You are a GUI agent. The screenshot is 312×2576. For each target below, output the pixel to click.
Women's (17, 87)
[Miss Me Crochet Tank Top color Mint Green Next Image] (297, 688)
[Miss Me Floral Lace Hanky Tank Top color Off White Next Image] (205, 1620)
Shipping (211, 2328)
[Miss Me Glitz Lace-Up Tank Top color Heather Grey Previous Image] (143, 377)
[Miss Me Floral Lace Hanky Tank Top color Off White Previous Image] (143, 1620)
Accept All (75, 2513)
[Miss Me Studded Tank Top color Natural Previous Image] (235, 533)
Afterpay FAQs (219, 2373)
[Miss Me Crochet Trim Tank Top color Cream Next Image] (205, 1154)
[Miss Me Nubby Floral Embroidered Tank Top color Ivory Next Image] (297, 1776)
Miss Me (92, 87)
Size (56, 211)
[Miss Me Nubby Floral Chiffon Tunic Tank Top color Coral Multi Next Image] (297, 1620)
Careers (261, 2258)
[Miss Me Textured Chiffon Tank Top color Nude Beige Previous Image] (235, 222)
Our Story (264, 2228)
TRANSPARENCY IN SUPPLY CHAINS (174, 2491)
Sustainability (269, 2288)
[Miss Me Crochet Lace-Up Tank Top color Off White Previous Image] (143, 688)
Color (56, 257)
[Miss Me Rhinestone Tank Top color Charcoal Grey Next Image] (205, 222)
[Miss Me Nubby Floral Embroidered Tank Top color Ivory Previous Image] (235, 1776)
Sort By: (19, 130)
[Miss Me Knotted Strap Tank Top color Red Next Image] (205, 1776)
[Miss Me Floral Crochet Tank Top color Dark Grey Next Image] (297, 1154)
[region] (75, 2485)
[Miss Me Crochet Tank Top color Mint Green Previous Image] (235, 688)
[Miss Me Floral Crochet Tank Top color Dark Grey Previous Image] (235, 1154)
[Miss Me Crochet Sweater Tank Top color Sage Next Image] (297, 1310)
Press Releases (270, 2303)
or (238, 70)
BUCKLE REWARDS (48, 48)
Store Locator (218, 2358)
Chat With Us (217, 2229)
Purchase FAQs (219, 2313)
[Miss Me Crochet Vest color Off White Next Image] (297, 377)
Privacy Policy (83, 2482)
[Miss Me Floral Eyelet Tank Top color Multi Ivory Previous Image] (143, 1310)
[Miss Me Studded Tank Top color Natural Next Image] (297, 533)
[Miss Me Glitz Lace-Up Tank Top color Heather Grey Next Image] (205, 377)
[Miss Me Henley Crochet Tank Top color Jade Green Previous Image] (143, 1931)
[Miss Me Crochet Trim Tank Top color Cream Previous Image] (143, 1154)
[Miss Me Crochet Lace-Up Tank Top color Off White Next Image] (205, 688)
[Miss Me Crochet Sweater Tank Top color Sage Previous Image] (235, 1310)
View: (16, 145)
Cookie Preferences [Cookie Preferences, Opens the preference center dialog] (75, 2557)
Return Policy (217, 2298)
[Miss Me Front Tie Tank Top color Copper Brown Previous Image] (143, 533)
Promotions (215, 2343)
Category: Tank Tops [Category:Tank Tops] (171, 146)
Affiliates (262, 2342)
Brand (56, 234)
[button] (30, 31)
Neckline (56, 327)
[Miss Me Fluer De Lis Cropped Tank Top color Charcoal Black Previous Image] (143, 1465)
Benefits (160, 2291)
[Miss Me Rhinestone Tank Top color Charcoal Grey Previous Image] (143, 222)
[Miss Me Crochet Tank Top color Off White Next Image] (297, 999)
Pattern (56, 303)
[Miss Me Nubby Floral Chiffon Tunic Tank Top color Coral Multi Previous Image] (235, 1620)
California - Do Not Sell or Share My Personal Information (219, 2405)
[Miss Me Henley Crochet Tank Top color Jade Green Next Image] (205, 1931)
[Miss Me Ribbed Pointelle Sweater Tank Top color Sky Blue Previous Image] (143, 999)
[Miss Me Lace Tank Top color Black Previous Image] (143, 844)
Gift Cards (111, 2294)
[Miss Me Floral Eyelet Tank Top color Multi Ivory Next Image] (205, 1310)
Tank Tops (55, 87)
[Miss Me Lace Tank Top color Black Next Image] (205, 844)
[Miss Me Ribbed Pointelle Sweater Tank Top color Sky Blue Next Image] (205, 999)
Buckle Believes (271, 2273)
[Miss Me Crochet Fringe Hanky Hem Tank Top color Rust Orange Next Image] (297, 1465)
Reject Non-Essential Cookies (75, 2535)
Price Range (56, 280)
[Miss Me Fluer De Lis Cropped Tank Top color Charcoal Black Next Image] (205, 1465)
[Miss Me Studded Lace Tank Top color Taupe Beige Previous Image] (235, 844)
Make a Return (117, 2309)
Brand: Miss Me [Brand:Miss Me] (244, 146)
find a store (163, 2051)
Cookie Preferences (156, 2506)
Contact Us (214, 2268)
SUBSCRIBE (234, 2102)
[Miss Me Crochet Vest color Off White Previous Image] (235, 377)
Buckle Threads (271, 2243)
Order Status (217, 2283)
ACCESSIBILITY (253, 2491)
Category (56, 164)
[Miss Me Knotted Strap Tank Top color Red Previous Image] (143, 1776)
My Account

**TASK TO CARRY OUT**
Please reproduce the items word for word, starting with the line that contains "SUBSCRIBE (234, 2102)" and going on through the last line of the items.

**REPLY**
SUBSCRIBE (234, 2102)
[Miss Me Crochet Vest color Off White Previous Image] (235, 377)
Buckle Threads (271, 2243)
Order Status (217, 2283)
ACCESSIBILITY (253, 2491)
Category (56, 164)
[Miss Me Knotted Strap Tank Top color Red Previous Image] (143, 1776)
My Account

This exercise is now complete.